Entscheidungsstichwort (Thema)

Zur Zulässigkeit einer Klage gegen eine Androhungsverfügung

 

Leitsatz (redaktionell)

Zulässigkeit einer Klage gegen eine Androhungsverfügung, wenn die Festsetzungsverfügung nicht angefochten und das Zwangsgeld gezahlt ist.

Nachschieben von Gründen im finanzgerichtlichen Verfahren über eine Ermessensentscheidung des Finanzamtes.

 

Normenkette

AO § 328

 

Tatbestand

Die Klägerin kam der Aufforderung des Beklagten vom 4.12.2000, bis zum 22.12.2000 die Steuererklärungen 1999 abzugeben, nicht nach. Alsdann drohte der Beklagte mit Bescheid vom 11.1.2001 die Festsetzung von Zwangsgeld für Körperschaftsteuer, Umsatzsteuer und Gewerbesteuer in Höhe von jeweils 100 DM und für die gesonderte Feststellung von Teilbeträgen des verwendbaren Eigenkapitals in Höhe von 200 DM für den Fall an, dass die Klägerin die Steuererklärungen nicht bis zum 31.1.2001 einreichen sollte.
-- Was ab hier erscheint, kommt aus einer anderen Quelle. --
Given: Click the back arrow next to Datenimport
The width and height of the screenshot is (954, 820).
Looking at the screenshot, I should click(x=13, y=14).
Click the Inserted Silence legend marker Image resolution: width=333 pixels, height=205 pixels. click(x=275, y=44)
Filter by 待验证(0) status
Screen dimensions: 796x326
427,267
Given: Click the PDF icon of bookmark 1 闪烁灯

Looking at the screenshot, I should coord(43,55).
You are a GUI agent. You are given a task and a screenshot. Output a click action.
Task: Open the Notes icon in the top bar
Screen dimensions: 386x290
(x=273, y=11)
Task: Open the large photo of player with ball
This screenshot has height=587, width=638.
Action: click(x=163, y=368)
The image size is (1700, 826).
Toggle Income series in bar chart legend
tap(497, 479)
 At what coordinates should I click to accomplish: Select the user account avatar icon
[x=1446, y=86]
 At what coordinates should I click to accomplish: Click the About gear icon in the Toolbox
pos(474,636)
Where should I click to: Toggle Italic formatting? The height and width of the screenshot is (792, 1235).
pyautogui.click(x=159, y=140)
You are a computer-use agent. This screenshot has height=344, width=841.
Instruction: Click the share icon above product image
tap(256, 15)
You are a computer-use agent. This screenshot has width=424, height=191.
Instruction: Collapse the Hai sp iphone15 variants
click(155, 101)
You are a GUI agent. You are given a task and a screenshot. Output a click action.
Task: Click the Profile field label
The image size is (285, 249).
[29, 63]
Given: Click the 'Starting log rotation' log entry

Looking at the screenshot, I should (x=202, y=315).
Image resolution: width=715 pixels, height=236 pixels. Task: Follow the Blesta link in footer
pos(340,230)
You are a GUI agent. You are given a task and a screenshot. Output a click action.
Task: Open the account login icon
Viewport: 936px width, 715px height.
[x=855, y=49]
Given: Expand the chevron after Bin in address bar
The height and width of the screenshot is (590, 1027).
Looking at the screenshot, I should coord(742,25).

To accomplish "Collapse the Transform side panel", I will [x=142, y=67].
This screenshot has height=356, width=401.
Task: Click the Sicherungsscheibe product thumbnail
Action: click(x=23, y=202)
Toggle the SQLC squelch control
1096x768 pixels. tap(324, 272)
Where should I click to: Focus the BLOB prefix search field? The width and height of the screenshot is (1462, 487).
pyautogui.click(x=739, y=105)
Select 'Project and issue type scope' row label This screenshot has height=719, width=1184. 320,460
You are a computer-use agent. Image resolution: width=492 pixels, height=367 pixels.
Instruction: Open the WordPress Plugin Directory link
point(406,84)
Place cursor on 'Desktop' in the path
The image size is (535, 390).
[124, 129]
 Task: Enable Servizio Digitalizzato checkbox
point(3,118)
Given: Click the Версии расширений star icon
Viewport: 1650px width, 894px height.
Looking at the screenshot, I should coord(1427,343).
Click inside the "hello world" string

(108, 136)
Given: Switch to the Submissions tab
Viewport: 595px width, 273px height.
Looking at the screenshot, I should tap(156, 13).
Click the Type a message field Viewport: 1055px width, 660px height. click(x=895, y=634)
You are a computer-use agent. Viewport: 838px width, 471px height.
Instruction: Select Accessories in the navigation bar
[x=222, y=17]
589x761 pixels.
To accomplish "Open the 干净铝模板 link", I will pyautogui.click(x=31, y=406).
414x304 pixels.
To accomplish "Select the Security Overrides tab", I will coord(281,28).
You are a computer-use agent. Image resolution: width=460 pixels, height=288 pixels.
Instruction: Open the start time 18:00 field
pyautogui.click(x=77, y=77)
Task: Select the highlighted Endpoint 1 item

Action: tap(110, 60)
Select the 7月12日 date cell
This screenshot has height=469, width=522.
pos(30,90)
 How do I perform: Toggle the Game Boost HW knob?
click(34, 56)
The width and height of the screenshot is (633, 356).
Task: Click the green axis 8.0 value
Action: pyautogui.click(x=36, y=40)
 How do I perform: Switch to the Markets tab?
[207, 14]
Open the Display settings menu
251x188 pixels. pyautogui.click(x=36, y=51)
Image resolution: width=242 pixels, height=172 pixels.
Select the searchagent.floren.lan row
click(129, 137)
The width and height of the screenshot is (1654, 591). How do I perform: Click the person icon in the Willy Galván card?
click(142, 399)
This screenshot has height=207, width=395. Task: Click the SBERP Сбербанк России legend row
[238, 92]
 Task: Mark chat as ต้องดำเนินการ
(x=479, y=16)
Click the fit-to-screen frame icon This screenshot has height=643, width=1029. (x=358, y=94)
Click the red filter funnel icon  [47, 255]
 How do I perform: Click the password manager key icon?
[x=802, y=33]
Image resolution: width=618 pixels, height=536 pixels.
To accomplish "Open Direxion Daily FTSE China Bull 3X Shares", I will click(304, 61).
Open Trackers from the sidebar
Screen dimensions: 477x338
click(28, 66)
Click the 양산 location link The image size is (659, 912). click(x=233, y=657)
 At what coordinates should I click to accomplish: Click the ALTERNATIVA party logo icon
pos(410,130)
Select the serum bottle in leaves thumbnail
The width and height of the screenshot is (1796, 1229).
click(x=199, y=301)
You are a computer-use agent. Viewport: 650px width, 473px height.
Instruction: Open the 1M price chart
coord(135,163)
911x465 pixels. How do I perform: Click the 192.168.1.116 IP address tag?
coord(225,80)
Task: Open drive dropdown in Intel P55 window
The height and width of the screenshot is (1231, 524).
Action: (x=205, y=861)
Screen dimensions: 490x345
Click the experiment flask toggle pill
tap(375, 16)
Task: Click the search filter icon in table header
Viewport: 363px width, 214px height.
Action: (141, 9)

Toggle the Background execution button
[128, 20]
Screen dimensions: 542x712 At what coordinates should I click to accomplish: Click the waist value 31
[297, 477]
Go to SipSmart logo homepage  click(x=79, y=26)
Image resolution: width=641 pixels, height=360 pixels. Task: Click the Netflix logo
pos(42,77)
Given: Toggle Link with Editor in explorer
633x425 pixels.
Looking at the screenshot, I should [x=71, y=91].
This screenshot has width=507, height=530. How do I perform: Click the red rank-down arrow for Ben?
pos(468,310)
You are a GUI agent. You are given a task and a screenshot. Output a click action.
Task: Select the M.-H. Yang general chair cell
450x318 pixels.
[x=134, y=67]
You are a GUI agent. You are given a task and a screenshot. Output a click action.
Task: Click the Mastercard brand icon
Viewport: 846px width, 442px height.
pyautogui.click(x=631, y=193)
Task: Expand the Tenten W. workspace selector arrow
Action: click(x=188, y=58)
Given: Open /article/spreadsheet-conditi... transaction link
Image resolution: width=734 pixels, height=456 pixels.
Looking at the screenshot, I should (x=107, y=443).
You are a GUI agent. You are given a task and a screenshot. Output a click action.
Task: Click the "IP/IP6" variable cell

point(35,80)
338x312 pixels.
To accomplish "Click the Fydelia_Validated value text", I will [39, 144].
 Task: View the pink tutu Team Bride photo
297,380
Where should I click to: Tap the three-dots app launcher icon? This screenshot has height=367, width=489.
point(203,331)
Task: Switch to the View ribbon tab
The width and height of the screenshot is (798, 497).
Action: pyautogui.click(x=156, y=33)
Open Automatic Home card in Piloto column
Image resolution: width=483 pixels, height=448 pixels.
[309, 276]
Hiergegen legte die Klägerin mit Schreiben vom 9.2.2001, eingegangen am selben Tage, Einspruch ein und kündigte die Einreichung der Steuererklärungen für die nächsten Tage an. Mit Bescheid vom 15.2.2001 setzte der Beklagte das Zwangsgeld in der angedrohten Höhe fest; die am 26.2.2001 fälligen Beträge wurden durch Bankeinzug zum Fälligkeitstag vollständig gezahlt.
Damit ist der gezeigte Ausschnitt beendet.